Je reste des semaines en neurologie. Je ne sais plus écrire, ni marcher, ni saisir. Je vomis dès que j’essaie de manger.

Le vendredi, une collègue me ramène de mon travail, je suis incapable de conduire. Je vois un médecin remplaçant. Verdict : spasmophilie. Et je repars avec une ordonnance de calcium et de paracétamol. Les choses empirent. Le dimanche matin, mon compagnon m’amène aux urgences. Je repars avec du paracétamol après une radio du crâne et une des poumons…

Aline, 44 ans

Guillain-Barré à 33 ans (en 1999)

Je ne fais pas semblant

Le lundi, je ne marche pratiquement plus, mon compagnon appelle mon médecin traitant qui lui explique qu’une femme, enseignante qui plus est, est fragile nerveusement et que « je m’écoute trop ». Il refuse de se déplacer pour venir me voir.

Cela fait une semaine que je souffre, que je ne peux ni dormir, ni pratiquement me déplacer. J’appelle un autre médecin, qui me croit enfin. Il me voit tomber quand je veux me lever (je me casse les dents de devant en voulant aller ouvrir la porte). Elle m’oriente vers un rhumatologue qui me prend en urgence. Ce dernier comprend rapidement que je ne fais pas semblant. je suis hospitalisée le jour même, soit une semaine après le début des douleurs.

Je ne sais plus écrire, ni marcher, ni saisir

L’interne qui m’accueille m’interroge et me dit : « Je crois savoir ce que vous avez ». Une ponction lombaire plus tard, je l’entends utiliser le terme de syndrome de Guillain-Barré pour la première fois. Je ne suis pas folle, c’est bien mon corps qui ne me répond plus. Je suis dans une chambre, mon visage s’est aussi déformé, il y a un chariot prêt pour l’intubation. Mais je tiens, je respire.
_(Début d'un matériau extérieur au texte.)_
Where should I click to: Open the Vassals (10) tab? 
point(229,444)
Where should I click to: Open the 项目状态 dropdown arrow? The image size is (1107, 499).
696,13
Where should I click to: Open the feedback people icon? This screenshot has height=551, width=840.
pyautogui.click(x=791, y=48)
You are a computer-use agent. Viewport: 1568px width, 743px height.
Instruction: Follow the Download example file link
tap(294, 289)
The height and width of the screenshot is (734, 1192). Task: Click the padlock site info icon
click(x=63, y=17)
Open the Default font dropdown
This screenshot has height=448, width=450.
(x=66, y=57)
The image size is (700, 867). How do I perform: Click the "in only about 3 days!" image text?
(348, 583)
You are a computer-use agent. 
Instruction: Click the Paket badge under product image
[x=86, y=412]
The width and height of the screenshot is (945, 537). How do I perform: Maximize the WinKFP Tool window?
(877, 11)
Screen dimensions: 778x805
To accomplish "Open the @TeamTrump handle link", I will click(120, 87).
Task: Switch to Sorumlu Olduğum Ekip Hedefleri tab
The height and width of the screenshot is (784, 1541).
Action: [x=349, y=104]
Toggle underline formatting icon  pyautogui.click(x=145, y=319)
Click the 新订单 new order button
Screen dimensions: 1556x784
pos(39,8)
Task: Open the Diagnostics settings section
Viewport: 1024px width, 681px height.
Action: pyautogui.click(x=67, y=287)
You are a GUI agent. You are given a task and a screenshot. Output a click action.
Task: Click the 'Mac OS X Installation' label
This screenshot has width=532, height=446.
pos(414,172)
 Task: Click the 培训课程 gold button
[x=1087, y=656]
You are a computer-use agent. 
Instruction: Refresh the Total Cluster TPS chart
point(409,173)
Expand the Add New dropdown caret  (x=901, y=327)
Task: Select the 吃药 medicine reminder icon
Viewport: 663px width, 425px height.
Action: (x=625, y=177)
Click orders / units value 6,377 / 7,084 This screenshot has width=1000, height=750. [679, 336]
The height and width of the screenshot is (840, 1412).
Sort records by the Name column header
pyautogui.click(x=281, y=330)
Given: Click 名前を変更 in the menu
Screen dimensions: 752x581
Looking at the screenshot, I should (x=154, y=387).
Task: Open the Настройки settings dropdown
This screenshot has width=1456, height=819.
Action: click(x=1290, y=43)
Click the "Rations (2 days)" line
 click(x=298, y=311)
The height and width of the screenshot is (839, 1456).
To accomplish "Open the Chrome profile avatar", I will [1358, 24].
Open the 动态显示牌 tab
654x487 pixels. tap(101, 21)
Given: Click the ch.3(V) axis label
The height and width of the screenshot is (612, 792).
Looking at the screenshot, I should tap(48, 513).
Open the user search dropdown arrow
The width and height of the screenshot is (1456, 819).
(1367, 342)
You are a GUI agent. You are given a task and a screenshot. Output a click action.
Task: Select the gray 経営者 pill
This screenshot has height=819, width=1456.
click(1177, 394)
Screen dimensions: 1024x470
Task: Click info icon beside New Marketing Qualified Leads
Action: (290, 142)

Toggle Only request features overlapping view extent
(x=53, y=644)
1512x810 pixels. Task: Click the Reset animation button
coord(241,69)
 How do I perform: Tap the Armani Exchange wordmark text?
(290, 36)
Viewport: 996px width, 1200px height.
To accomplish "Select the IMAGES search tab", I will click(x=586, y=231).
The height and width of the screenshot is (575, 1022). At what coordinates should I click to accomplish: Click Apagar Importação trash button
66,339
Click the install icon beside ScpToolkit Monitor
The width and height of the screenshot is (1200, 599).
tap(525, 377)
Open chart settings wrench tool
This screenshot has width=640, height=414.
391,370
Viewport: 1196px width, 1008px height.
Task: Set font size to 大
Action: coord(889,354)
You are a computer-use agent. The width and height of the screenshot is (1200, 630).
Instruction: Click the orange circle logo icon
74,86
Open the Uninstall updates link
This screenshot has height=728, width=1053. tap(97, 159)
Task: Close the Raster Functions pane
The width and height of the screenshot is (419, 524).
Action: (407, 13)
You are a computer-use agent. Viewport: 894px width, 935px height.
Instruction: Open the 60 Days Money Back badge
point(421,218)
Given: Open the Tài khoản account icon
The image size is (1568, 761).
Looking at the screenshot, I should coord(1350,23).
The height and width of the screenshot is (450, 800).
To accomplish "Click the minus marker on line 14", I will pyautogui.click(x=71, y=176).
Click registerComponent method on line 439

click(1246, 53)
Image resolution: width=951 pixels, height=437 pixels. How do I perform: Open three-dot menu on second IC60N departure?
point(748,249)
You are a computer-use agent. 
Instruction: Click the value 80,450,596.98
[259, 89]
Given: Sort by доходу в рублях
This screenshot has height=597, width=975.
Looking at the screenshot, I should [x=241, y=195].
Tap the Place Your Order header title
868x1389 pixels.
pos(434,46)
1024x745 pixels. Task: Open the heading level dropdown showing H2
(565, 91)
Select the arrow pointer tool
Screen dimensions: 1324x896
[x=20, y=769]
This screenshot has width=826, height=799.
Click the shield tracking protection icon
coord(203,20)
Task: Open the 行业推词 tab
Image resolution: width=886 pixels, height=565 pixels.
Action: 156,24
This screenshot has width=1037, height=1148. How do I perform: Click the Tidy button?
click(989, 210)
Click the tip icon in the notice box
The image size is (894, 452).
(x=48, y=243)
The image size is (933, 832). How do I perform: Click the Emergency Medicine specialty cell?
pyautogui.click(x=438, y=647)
Après la ponction vient l’électromyogramme. ET après deux jours d’hospitalisation, les premières perfusions d’immunoglobuline passent. Le neurologue m’explique, me rassure. Les étudiants en médecine se succèdent auprès du « cas ». Les infirmières sont attentives et puis la nuit, cet infirmier qui masse mes jambes, mon dos pour soulager les douleurs… Je reste des semaines en neurologie. Je ne sais plus écrire, ni marcher, ni saisir. Je casse mes lunettes en essayant de les prendre… Je vomis dès que j’essaie de manger. Les douleurs sont toujours là…

Mon kiné, mon moteur

Enfin je suis transférée en rééducation. Ils vont voir ce qu’ils vont voir ! Avec mon kiné, Dominique, c’est un challenge chaque jours. Il me « pique » mon fauteuil, mon déambulateur, il me cache mes cannes. Je marche, je rampe, je me relève… Nous sommes en juillet, je remarcherai avant la fin de l’été.

Pas de séquelles sauf des raideurs

Ce qui a été le plus long : recourir… Plus d’un an après, je n’arrivais pas à donner cette impulsion nécessaire à la course. Aujourd’hui, 10 ans plus tard, je n’ai pas de séquelles sauf des raideurs au niveau des hanches, des tremblements. Mais surtout le souvenir de la douleur, ces douleurs incroyables que je ressentais sans raison apparente. Le souvenir aussi de mon médecin qui pensait que je m’écoutais…

Mon neurologue m’a dit que j’avais eu de « la chance » d’avoir une forme très douloureuse dès les premiers jours, ce qui m’a permis de ne pas attendre trop longtemps avant le diagnostic.

En rééducation j’ai croisé des gens formidables qui m’ont beaucoup aidé. Le kiné a vite compris que j’avais besoin de compétition pour avancer. L’année suivante, j’ai repris mes études, pour réussir ce que je n’avais pas encore tenté. C’était bien. Mais je ne suis pas sûre d’avoir compris la chance que j’avais d’être sortie vivante de cette maladie. C’est maintenant que je réalise vraiment… après 10 ans.